In the Big World are all the things that you can see around you, so these are the things we learn about first. Even as a baby, you begin to notice that some things are big and heavy and you have to try harder to push or lift them. You learn that if you are holding something up and let go, it will fall to the floor. We all grow up seeing and learning these things; we begin to think that everything is logical and natural and that we understand how things work in our world. These Big World observations are part of what scientists call “Newtonian Physics.”

However, there is also the Small World, which has things that are too small for us to see. It took people a long, long time to begin to understand the Small World. First they had to invent microscopes and telescopes and many other tools that scientists use. With the new tools people learned that everything is made of tiny things called atoms, and atoms are made of even smaller things called particles. The study of these teeny-tiny particles is called “Quantum Physics.”

The Big World and the Small World are not really  separate; they are two parts of the one reality we all experience. They are divided this way only because this is the way humans have come to know them. Unless you are a scientist, you will probably never see the Small World and may forget about it entirely. But the science of the Small  World will affect things you do, because it is now part of how we make computers and other tools.

As scientists studied atoms and particles, they came upon some very surprising information. For instance, bits of light sometimes showed up as particles and sometimes as waves, like the waves in the ocean. The scientists wondered how light could be both a particle and a wave.

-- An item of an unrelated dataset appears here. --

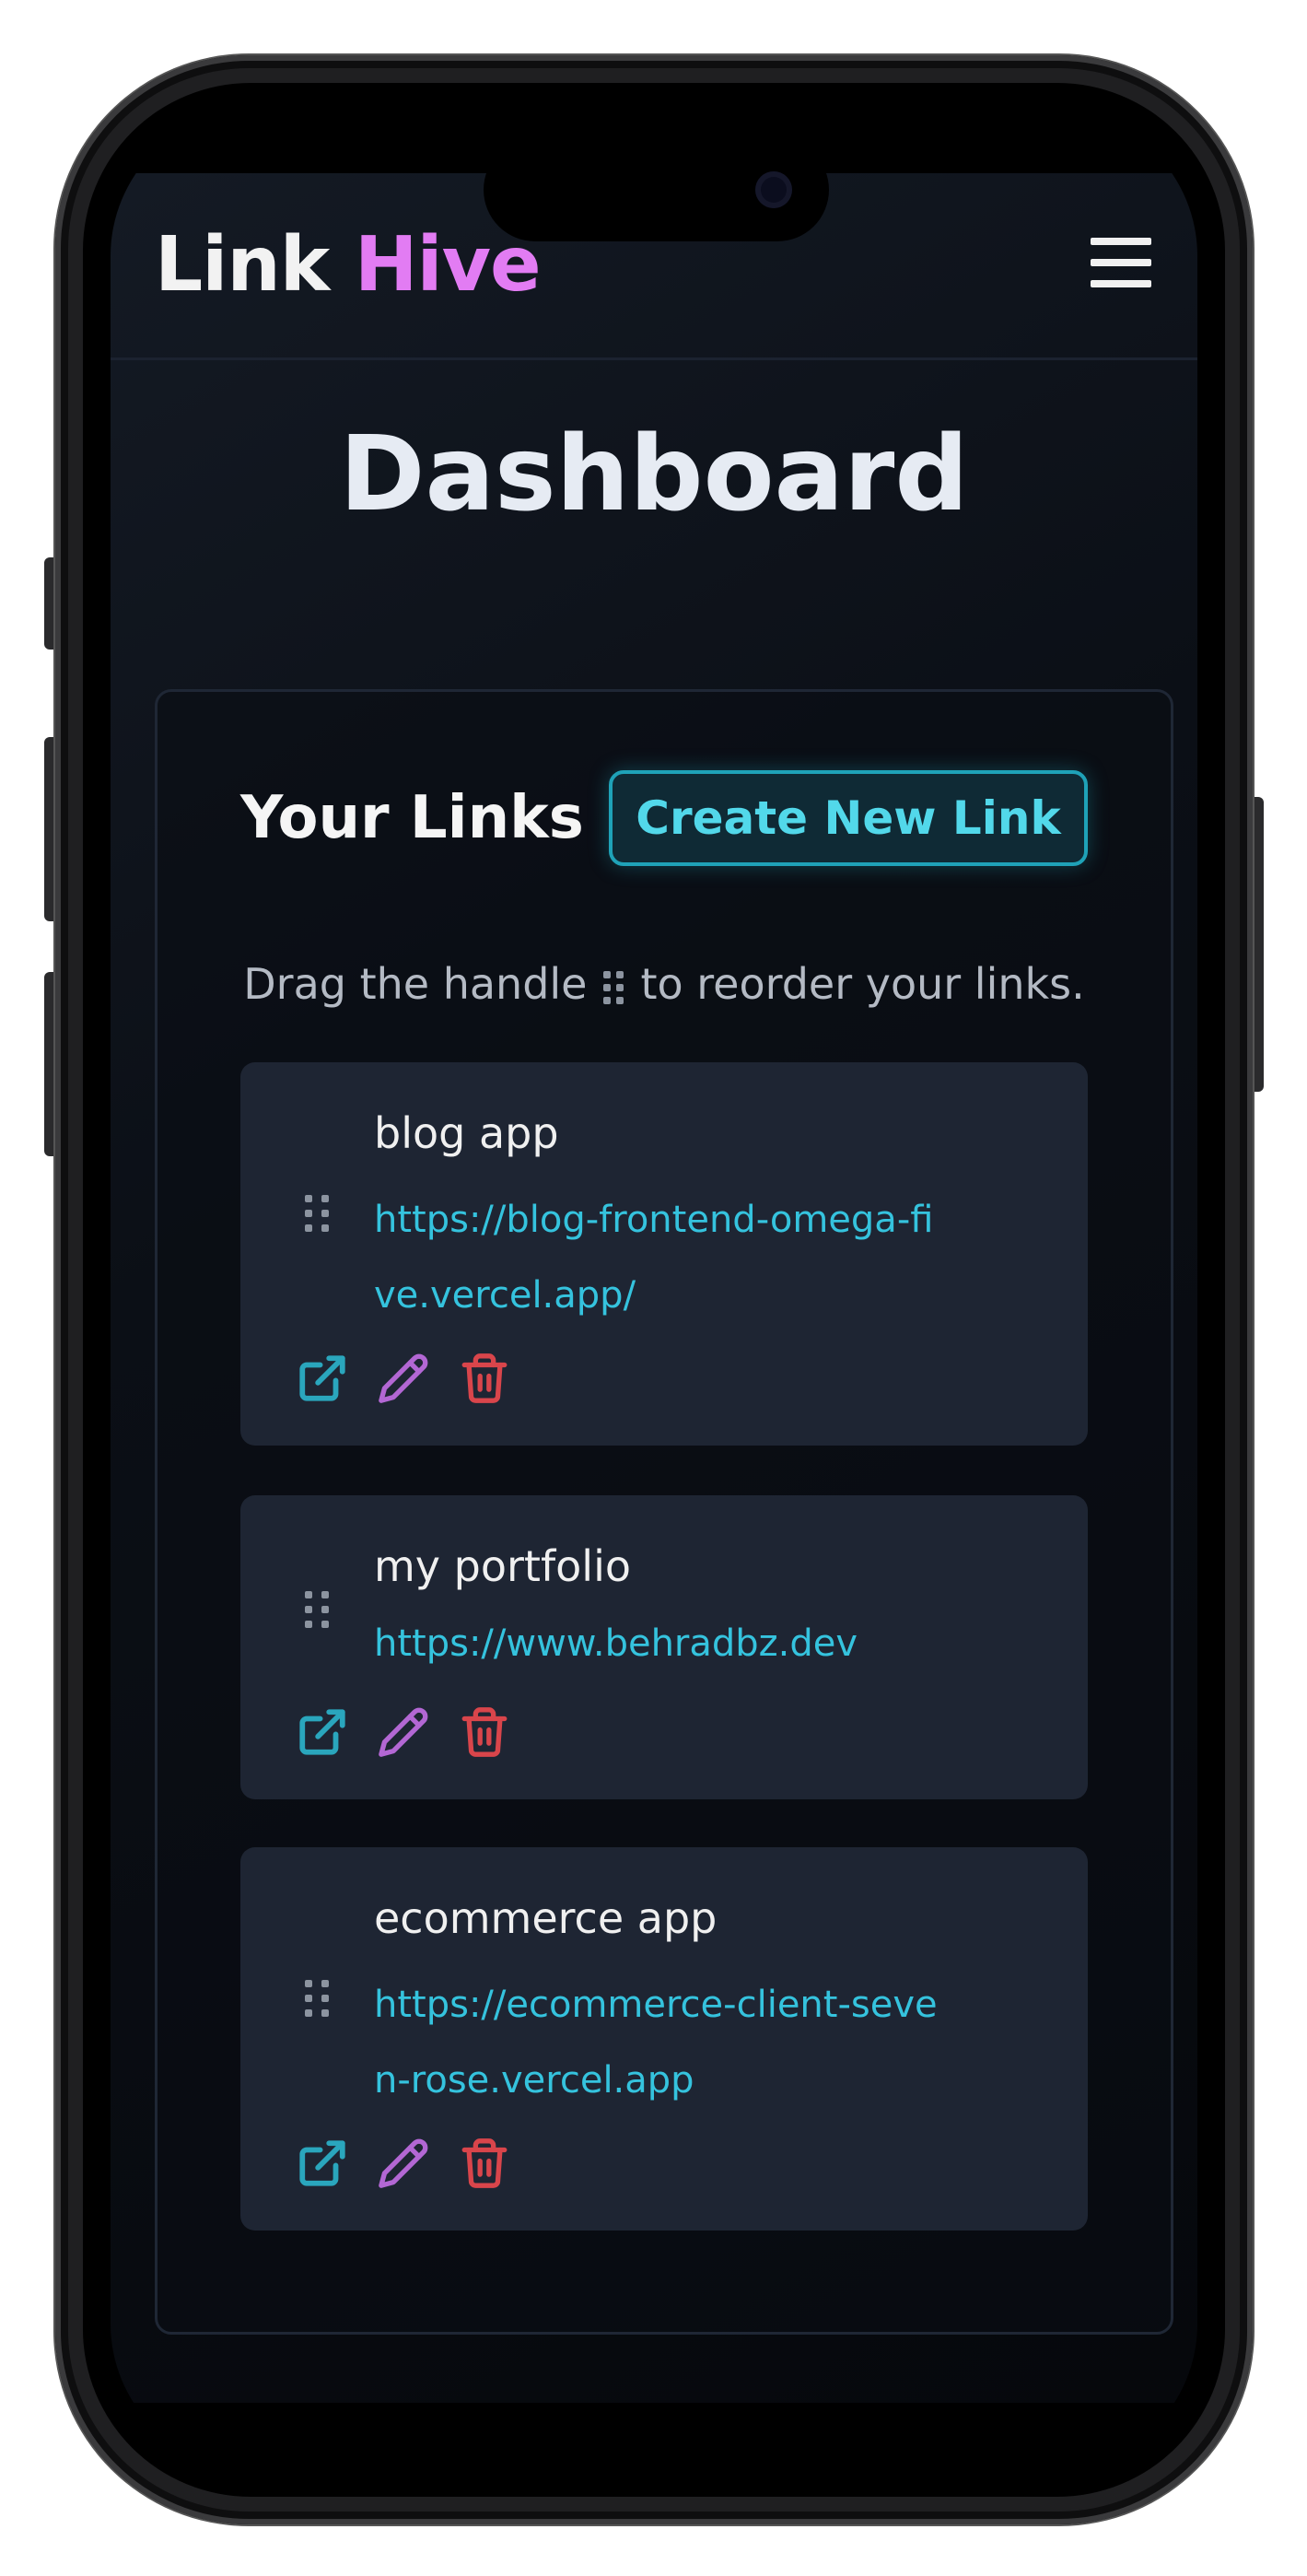 The image size is (1307, 2576). I want to click on reorder-hint: Drag the handle to reorder your links., so click(664, 984).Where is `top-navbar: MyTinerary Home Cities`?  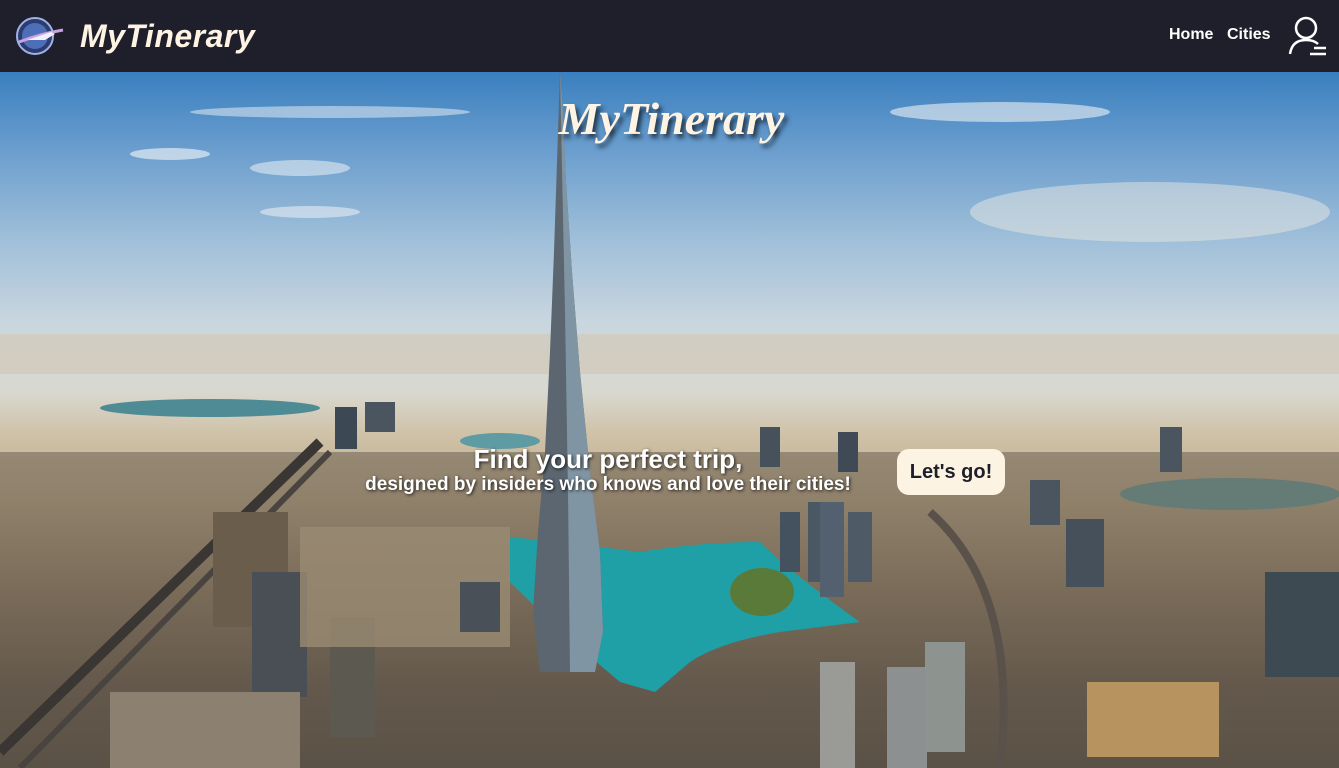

Sometimes a particle will partner up with another particle. When scientists separate them, they find that changing a characteristic of one particle produces the same change at the same time in the other particle whether it is nearby or thousands of miles away. They called this “quantum entanglement.” Einstein called it “spooky action at a distance.”

Even more astonishing, scientists noticed that in the Small World light acts in different ways depending on whether or not something, a person or a machine, is watching how it behaves. It’s as if the light particles KNOW they are being watched. This was shocking and very hard for the scientists to believe, because in the Big World things without brains don’t KNOW anything. People and animals can know stuff, but things do not know anything because they don’t have brains.

Can everything in the Universe “know” things? Is the Universe made of knowingness or consciousness? Science cannot yet tell us, but it seems like a definite possibility.